Health UK (Commonwealth Union) – The key to swiftly diagnosing over 100 babies born with rare diseases each year lies in two compact black boxes, each the size of a small loaf.
Recently installed genome sequencing machines at the Liggins Institute are poised to unravel a newborn’s DNA within a matter of days, or even hours, once the infant is transferred to the Neonatal Intensive Care Unit (NICU) at Auckland’s Starship Hospital.
Following the completion of data analysis, researchers engage in a time-sensitive pursuit, comparing the infants’ genetic information with that of their parents in a race against the clock to identify discrepancies.
Discrepancies in the DNA of the baby compared to that of the parents may indicate the presence of one of several hundred rare conditions. In an optimal scenario, this information empowers doctors to swiftly determine the most effective treatment for the newborn.
Even in cases where no medical intervention is possible, understanding the cause of a baby’s demise can prove beneficial for the family, aiding them in coping with the tragedy and potentially informing decisions for future pregnancies.

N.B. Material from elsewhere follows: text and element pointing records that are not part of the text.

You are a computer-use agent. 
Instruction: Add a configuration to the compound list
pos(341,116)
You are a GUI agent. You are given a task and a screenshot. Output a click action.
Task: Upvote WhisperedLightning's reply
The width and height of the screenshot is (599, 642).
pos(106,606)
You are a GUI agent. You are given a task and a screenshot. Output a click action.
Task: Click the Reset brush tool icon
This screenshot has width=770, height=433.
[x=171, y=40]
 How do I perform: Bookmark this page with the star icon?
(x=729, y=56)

Professor Frank Bloomfield, Deputy Vice-Chancellor of Research at the University of Auckland and former Director of the Liggins Institute pointed out that inn highly stressful situations, where families are often compelled to make significant decisions regarding the provision of care, rapid diagnosis offers a crucial element of certainty.

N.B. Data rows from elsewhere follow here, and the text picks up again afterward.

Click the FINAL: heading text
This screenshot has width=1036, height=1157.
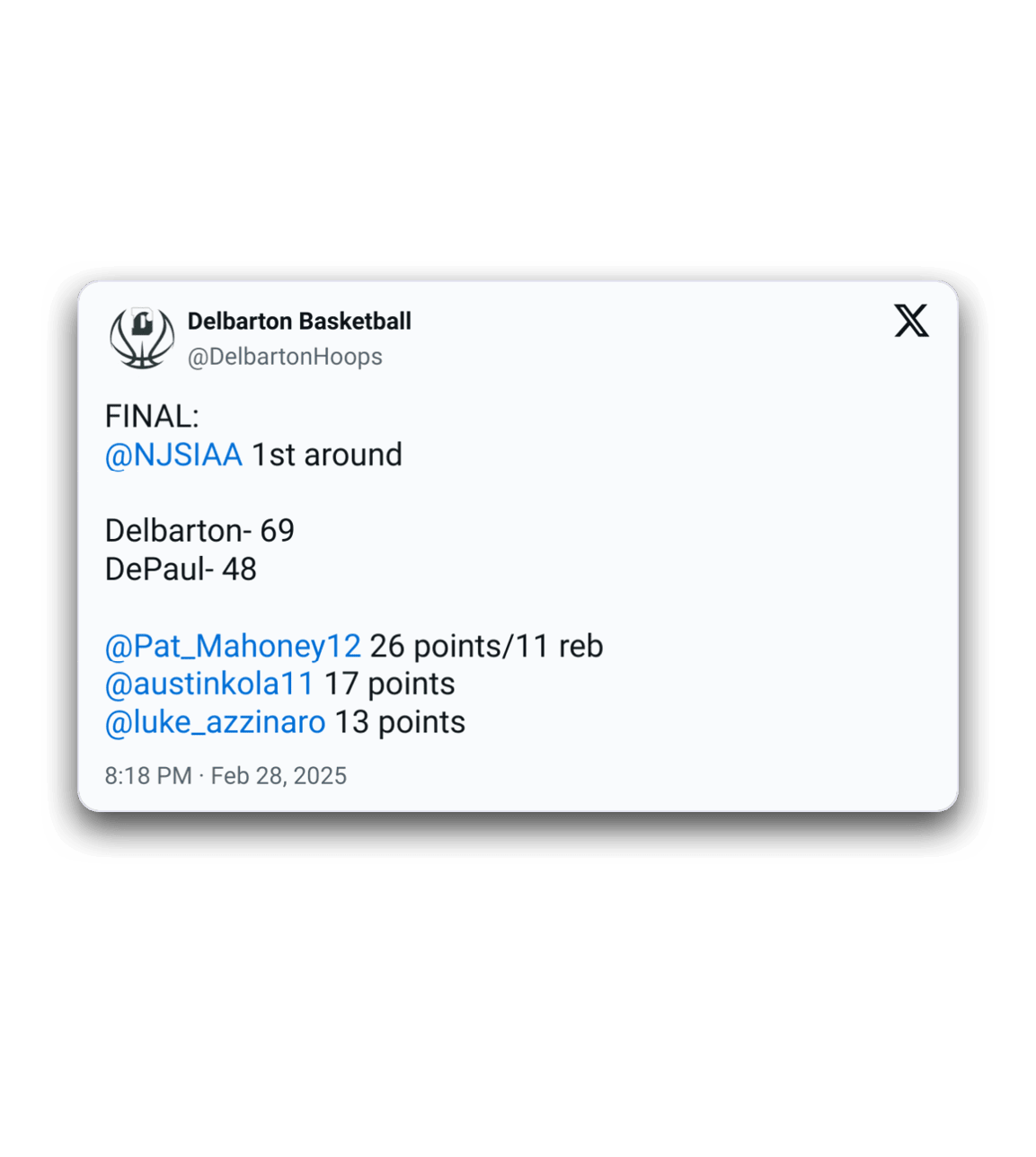152,417
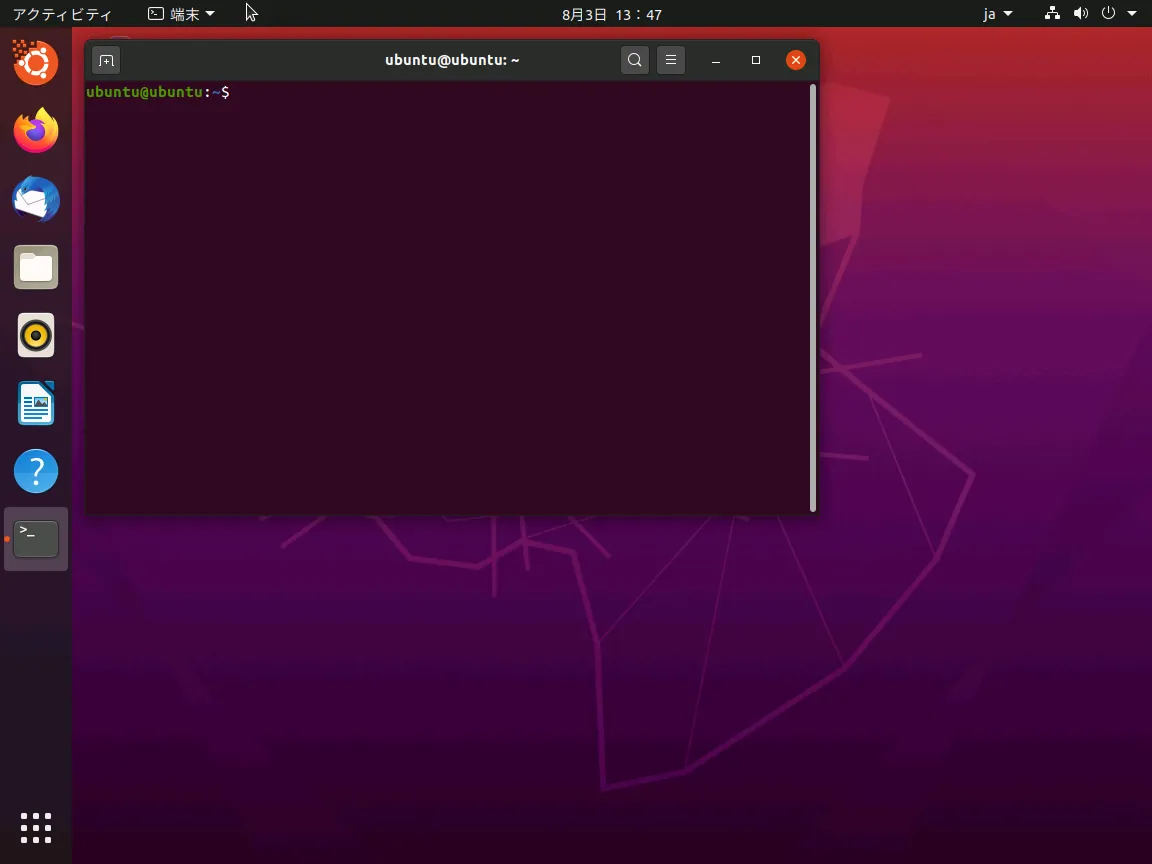Click アクティビティ overview

click(62, 14)
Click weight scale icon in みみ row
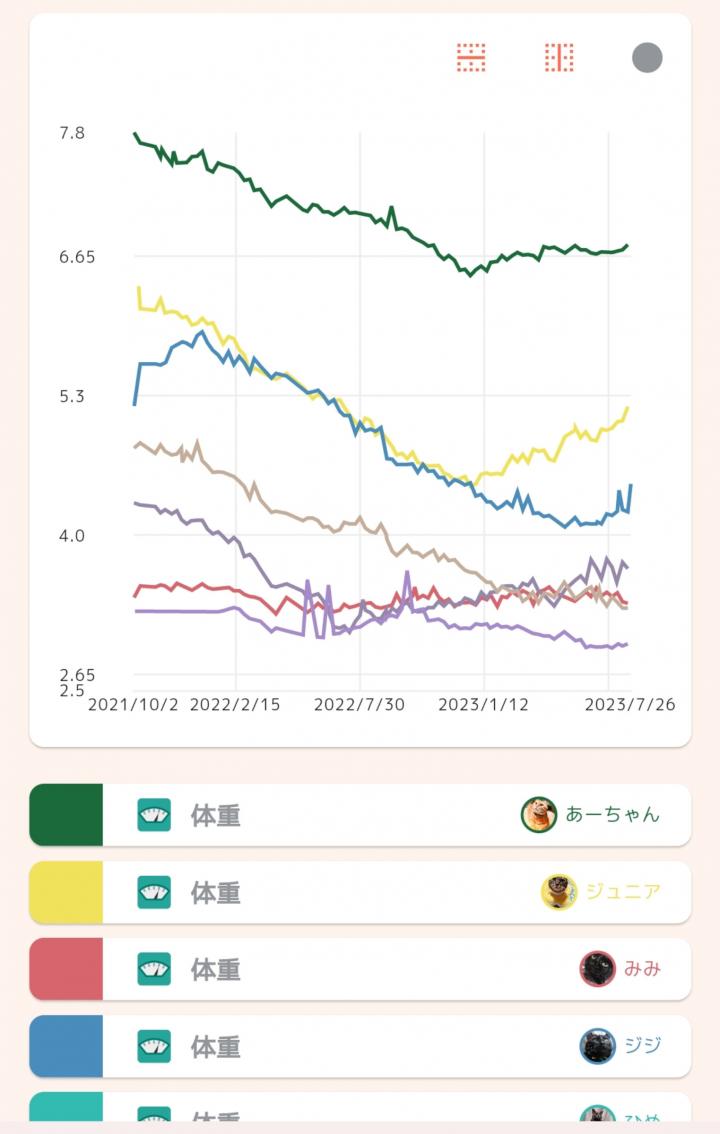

Historically, the vast majority of unwell infants in New Zealand lacked access to genetic sequencing. In rare cases, blood samples were sent to Australia, a process characterized by rarity, lengthy timelines of several weeks, and a substantial cost of around $16,000.
According to Professor Justin O’Sullivan, who leads both the Liggins Institute and the genomics sequencing team, this scenario has changed. The sequencing process can now be efficiently carried out for any baby requiring it in less than seven days. Notably, the two sequencing machines, despite their cutting-edge technology, are surprisingly compact, comparable in size to a desktop speaker.

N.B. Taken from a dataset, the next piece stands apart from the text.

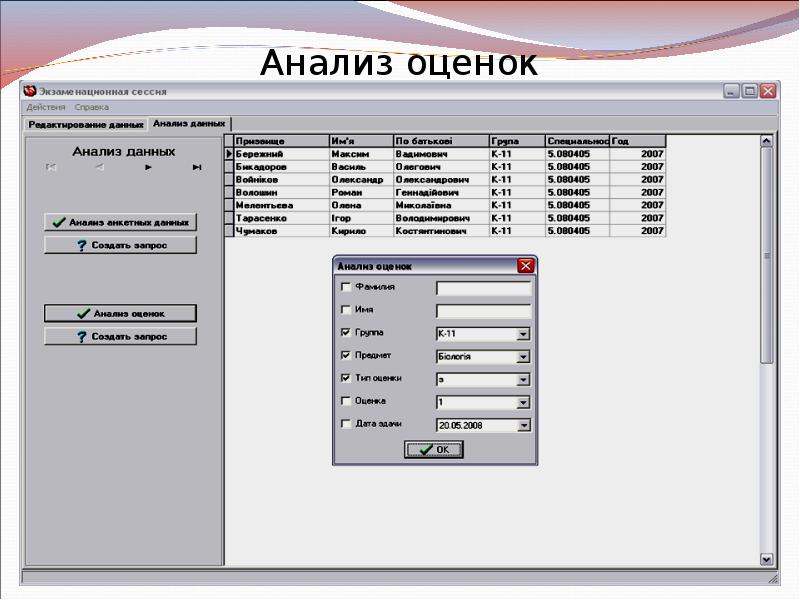Jump to last record navigator arrow
800x600 pixels.
coord(197,167)
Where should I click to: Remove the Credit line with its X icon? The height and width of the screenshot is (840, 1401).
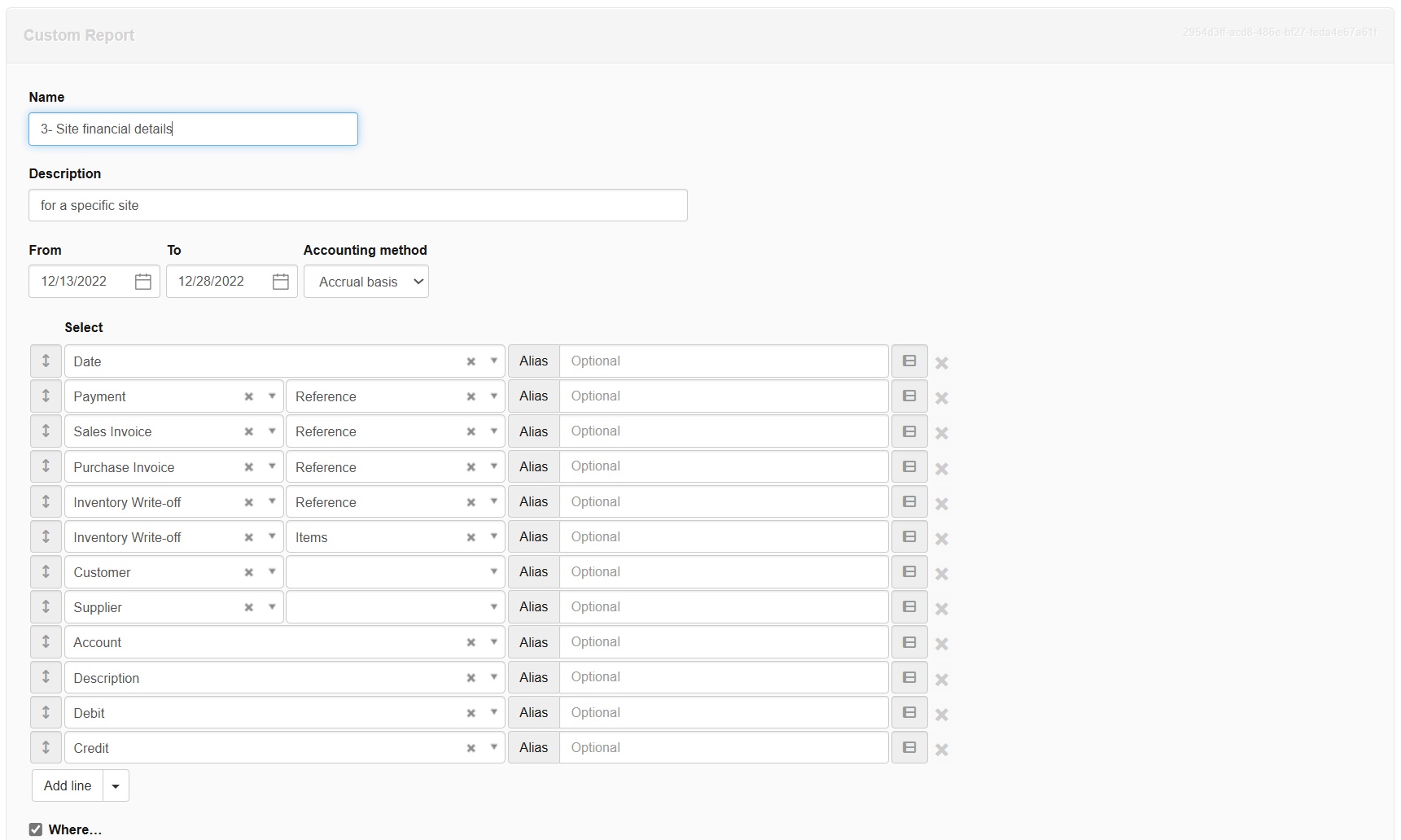pyautogui.click(x=942, y=750)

O’Sullivan indicated that they examine all 3 billion bases of DNA,” and their focus is on comparing it to the parental DNA, aiming to identify unique differences in the child.
These divergences could stem from various conditions, ranging from epilepsy to metabolic issues. For instance, metabolic problems may arise if the baby struggles to break down specific foods or isn’t receiving sufficient amounts of a particular nutrient.
“Some of these conditions can be treated, and if you get to them quickly it can make a massive difference and prevent long-term damage for the baby.”
Although certain genetic conditions either defy diagnosis or lack viable treatment options, O’Sullivan highlights that this landscape is continually evolving with advancements in genetics and medical knowledge.
He indicated that a rare condition is defined as something occurring in one in 2000 people, and there are approximately 7000 recognized rare disorders. However, rare disorders manifest more frequently in neonatal intensive care, accounting for up to 30 percent of the infants in that setting. Considering that on any given day in New Zealand, around 200 children are in neonatal intensive care, the prevalence of these conditions is significant.
“At the moment we can treat a few hundred, but over time we will be able to treat more and more of those 7000.”
During the initial phases of the program, testing will be restricted to newborns in intensive care units, specifically those cases where doctors suspect a potential genetic disorder. However, once the system is fully established, potentially by mid-2024, the testing scope can be broadened to include the sequencing of older children and adults with genetic conditions. This expansion opens avenues for individuals who may have faced challenges in obtaining a diagnosis in the past as indicated by researchers of the study.